“I have a longstanding passion for research, so I knew I wanted a career path that would allow me to serve my curious mind and explore new topics within my field,” says Associate Professor Ehsan Kamel, Ph.D. “Discovering New York Tech, with its unique program dedicated to energy management, was incredibly exciting. It seemed to be the perfect fit for my aspirations.”
Arriving at New York Tech right out of graduate school from Pennsylvania State University, Kamel was a little nervous to stand at the front of the classroom for the first time. However, he found the environment immediately welcoming, and his confidence was buoyed by the positive energy and encouragement he felt from the faculty and staff at the College of Engineering and Computing Sciences. “Feeling supported and respected is crucial, especially at the beginning of such an academic journey. This was particularly significant for me as I taught my first class as a professor before the age of 30!”
Kamel’s scholarship has won him multiple awards and publications on energy engineering, which involves the study and practical application of diverse technologies and systems to effectively generate, distribute, and utilize energy resources. “Energy engineering plays a pivotal role in devising sustainable energy solutions; optimizing energy utilization in buildings, transportation, and industrial processes; and mitigating environmental impacts,” says Kamel. Innovations in the field include energy-efficient appliances, smart thermostats, advanced insulation materials, electric vehicles, large-scale energy storage, hydrogen fuel cells, and smart grids where electric loads in buildings can be automatically shifted or reduced.
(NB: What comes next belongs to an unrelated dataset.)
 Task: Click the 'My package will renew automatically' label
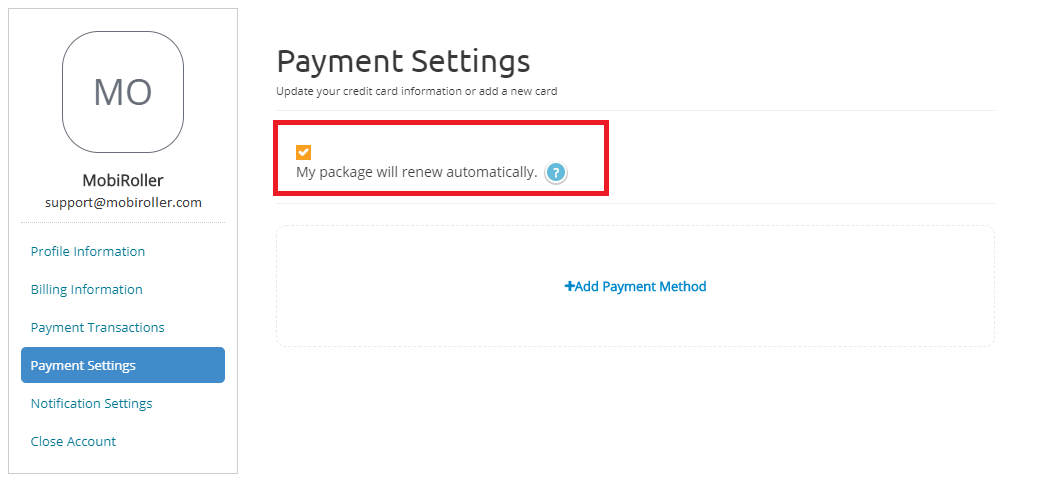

“I specialize in developing computer models that forecast the performance of buildings across various operational and climate scenarios. Sometimes they include thousands of buildings,” says Kamel. “Our primary aim is to project their energy consumption within both current and future climate conditions, the latter being notably influenced by climate change. Additionally, we model diverse building technologies in our models, such as new insulation material, window technologies, energy management and control systems, and efficient heating and cooling systems to measure their potential energy saving and carbon emission reductions within the building sector.”
These models, rooted in thermodynamic physics equations, are commonly referred to as physics-based models. However, we also use machine learning techniques when faster calculations are needed,” he explains.
According to Kamel, though climate demands a coordinated global response, it’s also important to recognize how different economic and geographical factors shape countries’ priorities. “Regions with abundant renewable energy resources, such as solar-rich areas or windy coastal regions, often prioritize the development of renewable energy infrastructure,” he says. “At the same time, industries with high energy demands, such as manufacturing, transportation, and data centers, are actively seeking innovative energy engineering solutions to reduce costs, enhance efficiency, and minimize environmental impact.”
Kamel says this search is especially important in the building and construction sector. While much focus is placed on energy efficiency in a building’s operations and climate control, Kamel proposes that energy efficiency must be considered much earlier and include all stages of the building’s life cycle. “Material selection and construction and methods employed in construction are known as ‘embodied energy,’ and researchers are actively engaged in efforts to enhance efficiency and diminish embodied energy in this phase as well,” he says.
Kamel’s work engages governments, research institutions, and energy companies to collaborate on advancing energy engineering technologies to achieve a more sustainable and resilient planet. He submits grants to federal funding agencies like the National Science Foundation and NASA, as well as state grant agencies such as New York State Energy Research and Development Authority. For instance, past funding supported research on New York Tech’s campus buildings and initiatives to train the future workforce in green energy within New York. He was recognized for his cutting-edge research in the clean energy sector by City & State New York and was named to its inaugural list of Trailblazers in Clean Energy.
Furthermore, Kamel collaborates with research-active universities both domestically and internationally, facilitating student exchanges, paper publications, and joint grant proposals. This global collaboration enriches research endeavors and fosters knowledge exchange across borders. He also works with energy companies in the United States, addressing real-world challenges related to building energy efficiency. His laboratory provides essential expertise in building energy modeling, aiding companies in optimizing their energy usage and contributing to broader sustainability efforts in the industry.
It might even yield results that take us beyond the planet someday. “I am also exploring their potential application in energy-efficient habitats beyond Earth in the future. We are particularly focused on the prospect of constructing habitats on Mars. Our research involves creating models that assess the energy performance of these habitats under various conditions, leveraging Mars climate data gathered by rovers and stations on the planet’s surface. These simulations are based on construction materials specific to the Martian landscape. By modeling these materials and accounting for Mars’ climate conditions, we aim to ensure that habitats built on the planet are not only energy efficient but also appropriate for the comfort and sustainability of their inhabitants and potentially supporting plant life. This research represents an innovative step toward enabling human habitation beyond Earth.”